**Passage given:**
========

Understanding Children's Misbehaviour

Easy Tips for Understanding Children's Misbehaviour

Improving or shaping children’s behaviour is easy if first, you can understand the purpose of their misbehaviour and then change your response.

Understanding Children’s Misbehaviour

Children misbehave around their mothers and fathers because parents are as predictable in their reactions as washing machine cycles.

Improving or shaping children’s behaviour is easy if first, you can understand the purpose of their misbehaviour and then change your response.

Four Types Of Misbehaviour

There are four types of misbehaviour that you need to know about.

“Is most misbehaviour attention-seeking?”

asked a father at a parenting seminar

Good question!

“Yes” I said. “But it is not that simple”

Attention Seeking

Understanding children’s misbehaviour starts by accepting that its very nature is attention-seeking. Their misbehaviour is hard to ignore and usually gains some measure of attention either from parents, siblings or adults.

These four common types of misbehaviour achieve one of three goals.

Your gut reaction is the best guide to understanding the goals of misbehaviour.

If you are unsure just respond as your feeling indicates and your child’s response is a sure indicator.

The Four Types Of Misbehaviour Are

1. Notice Me behaviours

These behaviours include clowning, cuteness, some eating problems, interruptions, shyness, showing off and whining.

They are very common in young children who think that the world revolves around them.

2. Help Me behaviours

These behaviours include incompetence, laziness, forgetfulness and untidiness which are all great ways to keep parents in children’s service.

When parents respond to help me behaviours by reminding, tidying and doing things for kids soon become helpless!

Both behaviour types achieve the goal of attention.

You know you have attention-seeking behaviours if you feel annoyed or frustrated.

And you tend to respond by scolding, correcting, reminding or doing tasks for kids, which is B-grade attention but good enough at any rate.

3. Make Me behaviours

Understanding children’s misbehaviour when it becomes violent is harder.

These behaviours include defiance, arguing, dawdling, temper tantrums and stubbornness.

These behaviours let parents know that they can’t make them do anything they don’t want to do.

The goal is power and control.

You know you have a power-seeker on your hands if you feel angry.

You actually want to make your child do something.

It’s not pretty!

If you respond by telling them what to do you often get an argument, more defiance or lack of cooperation.

These kids don’t mind a good scrap!

4. I’ll Hurt You Behaviours

These hurtful behaviours include hitting, stealing, refusing to cooperate and saying hurtful things.

========

**Set task a:**
In the entries, from the line with "The height and width of the screenshot is (430, 504)." to the line with "Action: pos(17,29)", change "document icon" to "page icon" and keep everything else the same. Give only those lines and omit the pictures.
The text and the entries have no connection to each other.

**Extracted entries:**
========

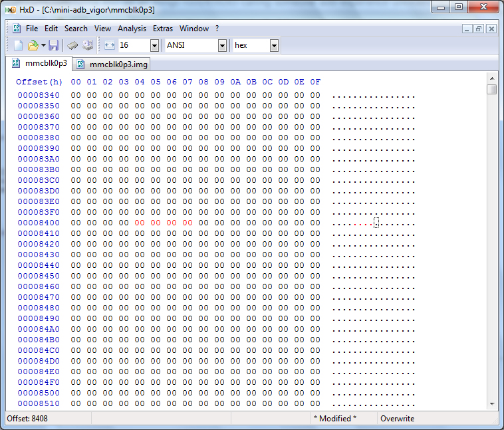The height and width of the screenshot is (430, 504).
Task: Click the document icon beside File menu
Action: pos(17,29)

========

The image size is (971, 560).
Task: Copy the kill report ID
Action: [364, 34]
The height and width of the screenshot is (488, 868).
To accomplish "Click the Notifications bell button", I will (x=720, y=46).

========

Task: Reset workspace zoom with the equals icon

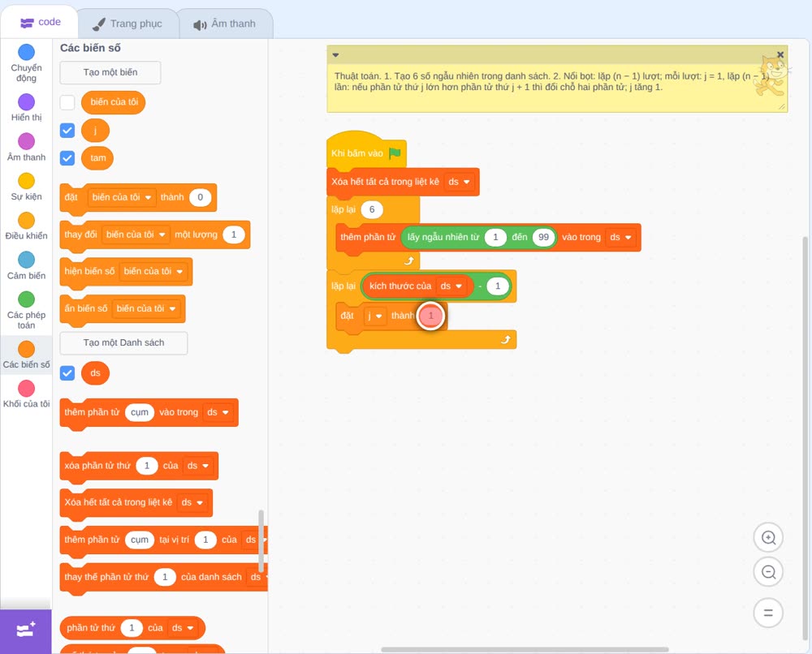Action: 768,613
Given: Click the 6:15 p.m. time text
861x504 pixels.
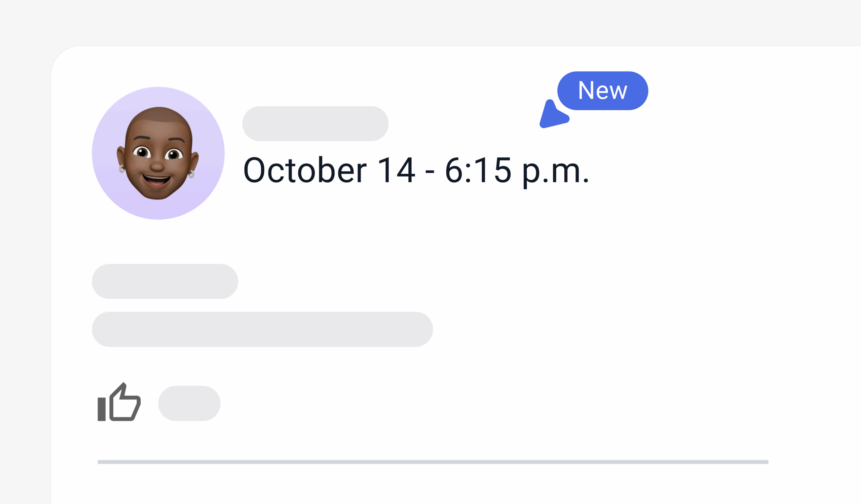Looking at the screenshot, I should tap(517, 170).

========

**Set task b:**
Answer these about the passage on children's misbehavior:
(i) Who asked whether most misbehavior is attention-seeking?
(ii) What feelings tell a parent that a child's behaviors are attention-seeking?
(iii) What is the goal of Make Me behaviors?

**Exercise solution a:**
The height and width of the screenshot is (430, 504).
Task: Click the page icon beside File menu
Action: pos(17,29)

**Exercise solution b:**
(i) A father at a parenting seminar
(ii) Feeling annoyed or frustrated
(iii) Power and control